Teammates see Vols as snake in the grass waiting to strike

Darrell Taylor, center, takes a knee during the Vols' fourth spring practice on Tuesday, March 28, 2017. The 6-foot-4 defensive end is hoping to prove himself this year.
Darrell Taylor, center, takes a knee during the Vols' fourth spring practice on Tuesday, March 28, 2017. The 6-foot-4 defensive end is hoping to prove himself this year.

KNOXVILLE - It's not clear if Tennessee's football staff brought in a reptilian expert to motivate their 2017 team, but at least two key defensive players see the Volunteers in an interesting serpentine light.

"I feel like we're laying in the grass waiting to strike," redshirt sophomore defensive end Darrell Taylor said Tuesday.

Taylor's assessment of the team's mindset came two weeks after senior safety Todd Kelly Jr. offered a similar analogy in describing this year's Tennessee team.

"Right now we're in the weeds," Kelly said. "No one is really seeing us, almost like a snake in the grass. Our goal is to end up biting somebody at the end of the day and making them pay."

Vols preview, SEC football series

After being overwhelming favorites to win the SEC East in 2016 and falling short, the Vols were picked by the media to finish third in the division this year. With such stars as Joshua Dobbs, Alvin Kamara and Derek Barnett departed, most have Georgia and Florida tabbed to win the SEC East.

"Our team is not talked about as much now, so I feel like we're waiting for our opportunity to shine," Taylor said. "We're going to do what we've got to do to get there."

Freshman Smith working at guard

Tennesee coach Butch Jones confirmed after the team's third preseason practice Tuesday night that heralded true freshman Trey Smith has been working at offensive guard early in training camp.

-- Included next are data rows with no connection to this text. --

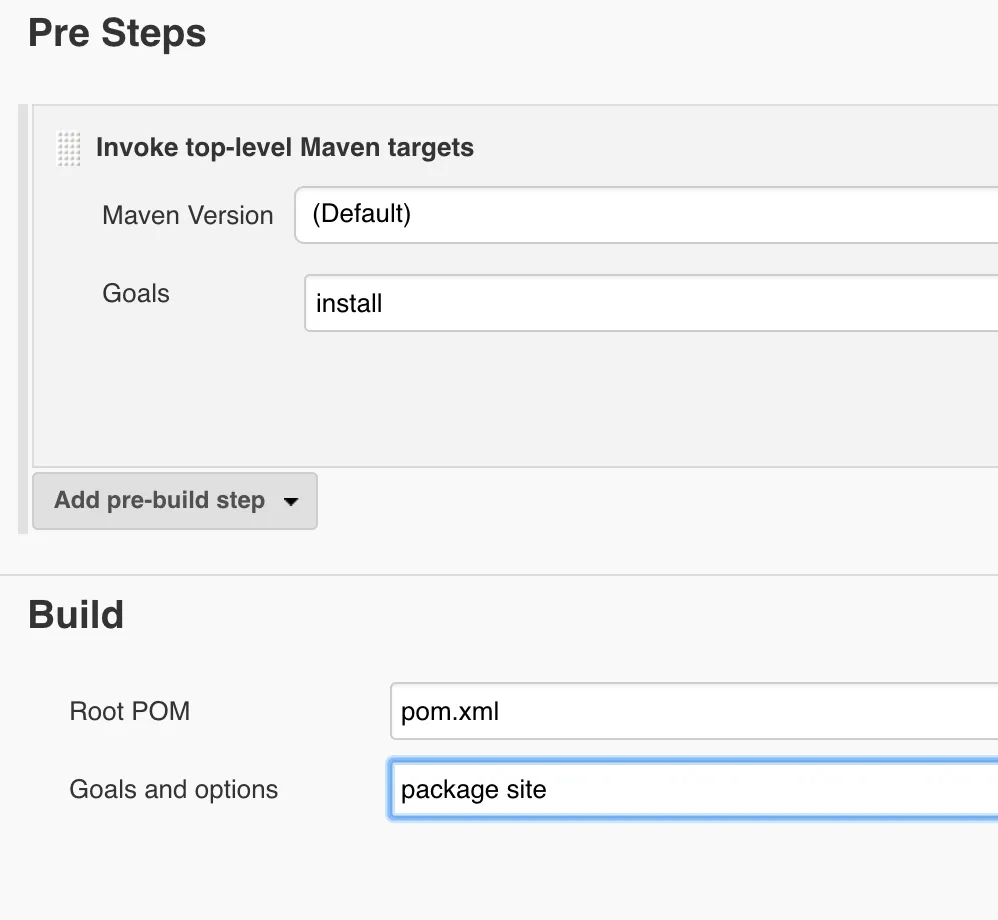998x920 pixels.
Task: Click the word "site" in Goals and options
Action: (526, 790)
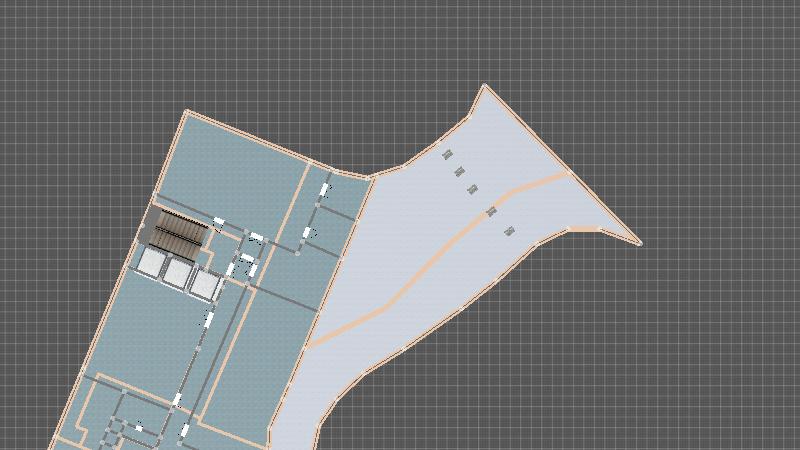Select the topmost small gray marker
Viewport: 800px width, 450px height.
447,154
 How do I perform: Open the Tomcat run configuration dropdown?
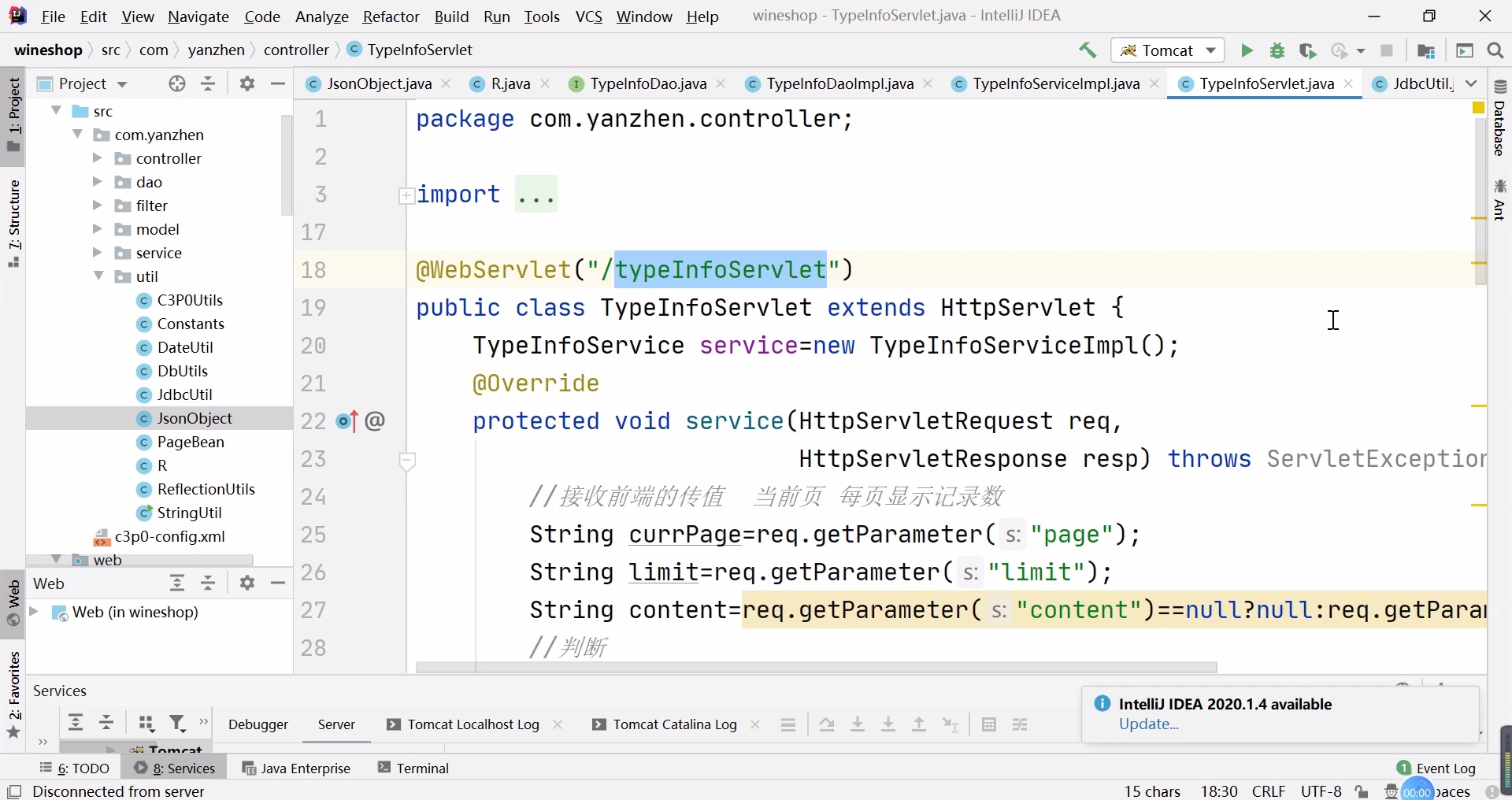(1168, 50)
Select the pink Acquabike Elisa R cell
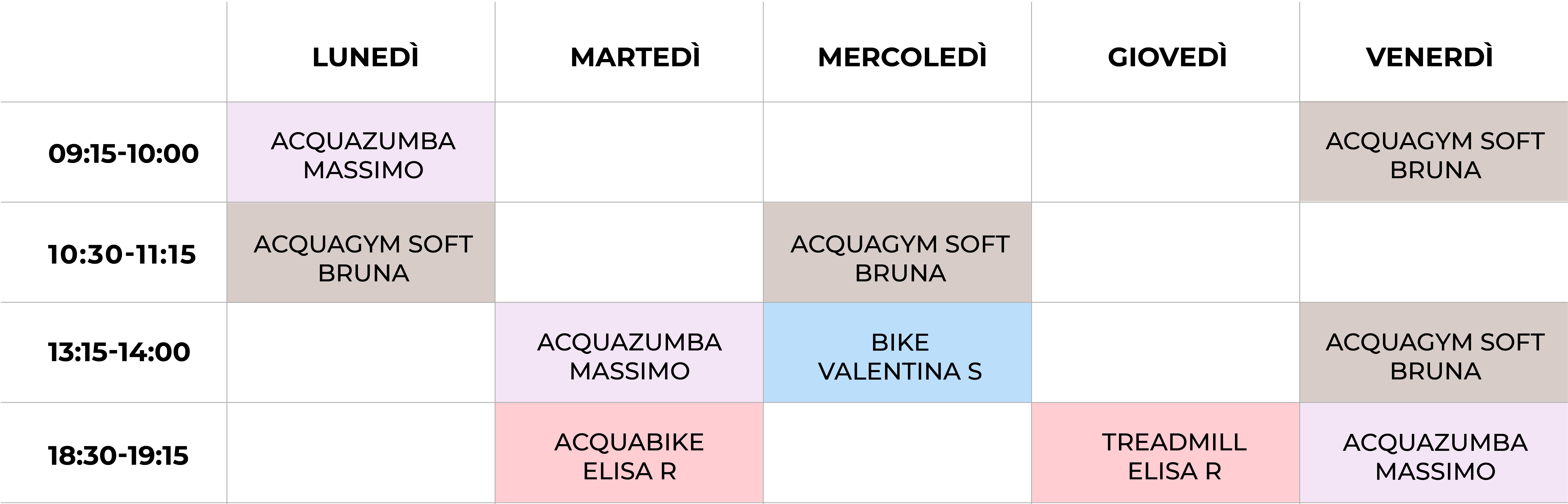 point(629,453)
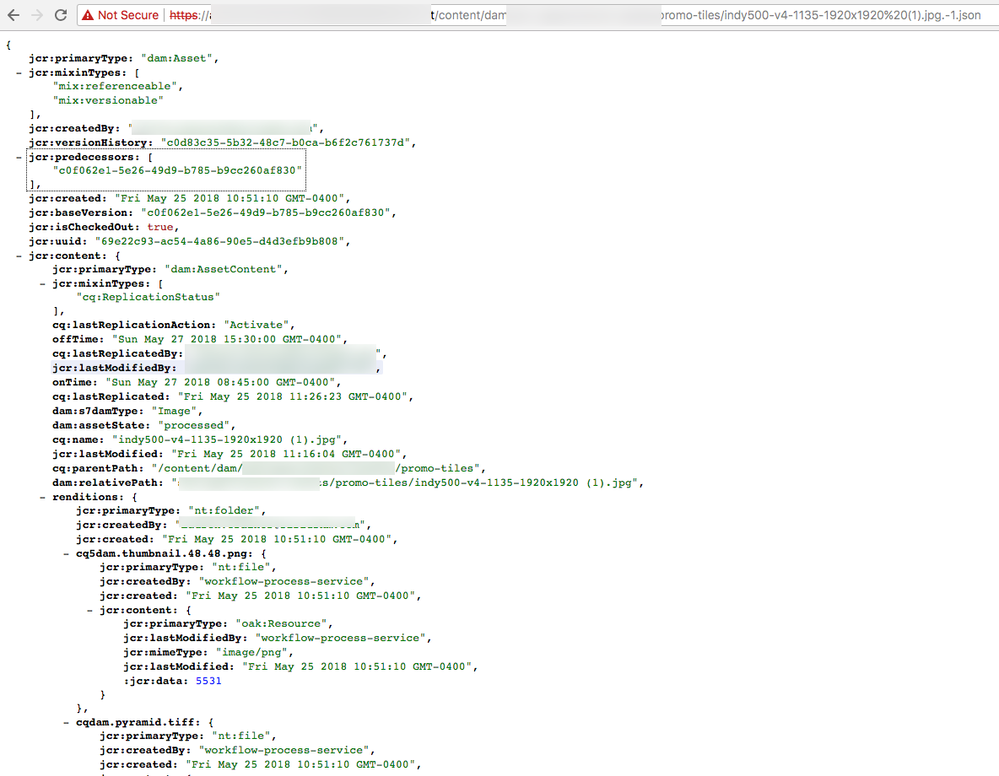Open the :jcr:data 5531 link
This screenshot has height=776, width=999.
click(x=208, y=680)
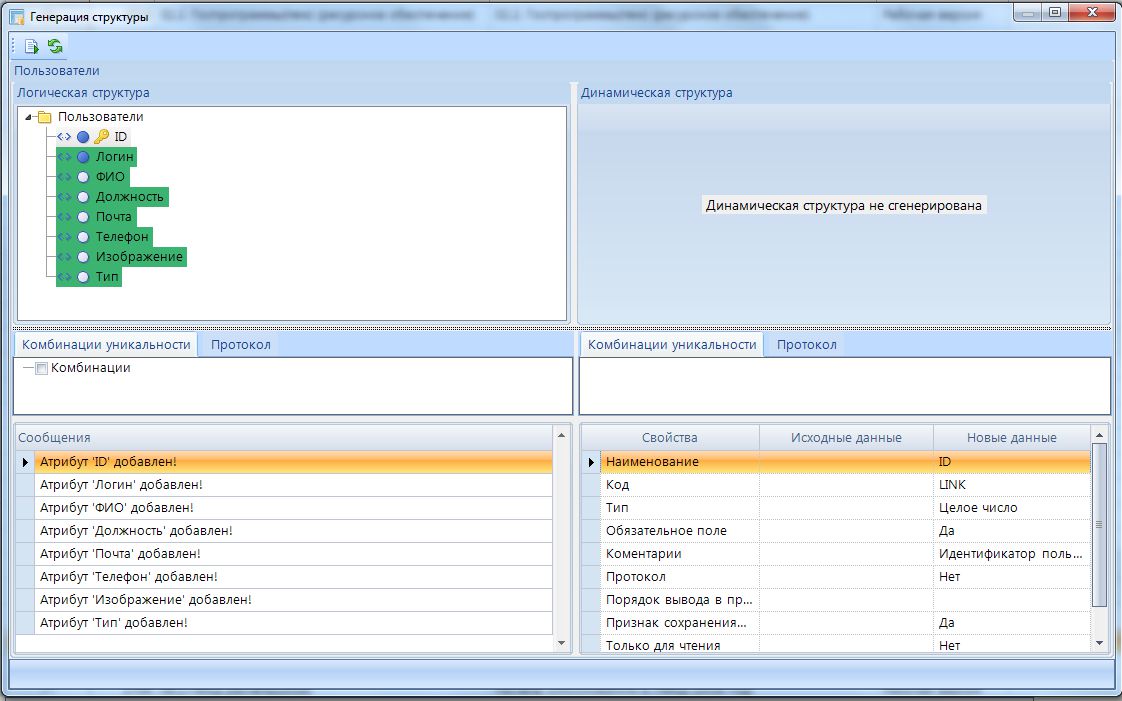Click the blue circle icon next to Логин
The image size is (1122, 701).
coord(83,157)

Smith signed with Tennessee over Alabama and several other schools out of the University School of Jackson in West Tennessee as one of the top-rated players in the country and a projected offensive tackle. But with the Vols' returning depth on the offensive line, guard could his path to early playing time.

"I think we all have to be careful," Jones said. "He's never played one down of college football, and even us as coaches, we have to step back - he's still a true freshman - and make sure we don't put too much expectations on him early. He's competing for a job every single day. That's what I like about the offensive-line room, is they're competing every single day and we have some competitive battles there."

Callaway 'consistent' on punt returns

With last year's punt returners Kamara and Cam Sutton each drafted into the NFL, Jones is on the hunt for a new playmaker to put in that role.

Sophomore wide receiver Marquez Callaway, who returned a punt for a touchdown against Tennessee Tech last season, appears to be a prime candidate.

"That is one of the positions on our football team that is under a great competitive battle right now," Jones said. "It's reliability and consistency. Marquez has done a great job. He's very consistent."

Jones also mentioned senior wide receiver Josh Smith and freshman safety Theo Jackson as players who are handling punt returns in practice. But he said the coaching staff is letting "eight or nine" players practice punt returns.

Concern about 'balls on the ground'

Jones liked the energy of the team during Tuesday's practice, although he said the offense struggled with ball security.

"Too many balls on the ground," he said. "Everything is about turnover margin. It's a fine line between winning and losing. Today I really liked the way our defense swarmed to the football. I liked them hunting the ball and the ball disruptions. But as an offense, we had way too many turnovers, way too many balls on the ground. You're not going to win very many games turning the football over."

The Vols practice today, are off Thursday and will practice in full pads for the first time Friday.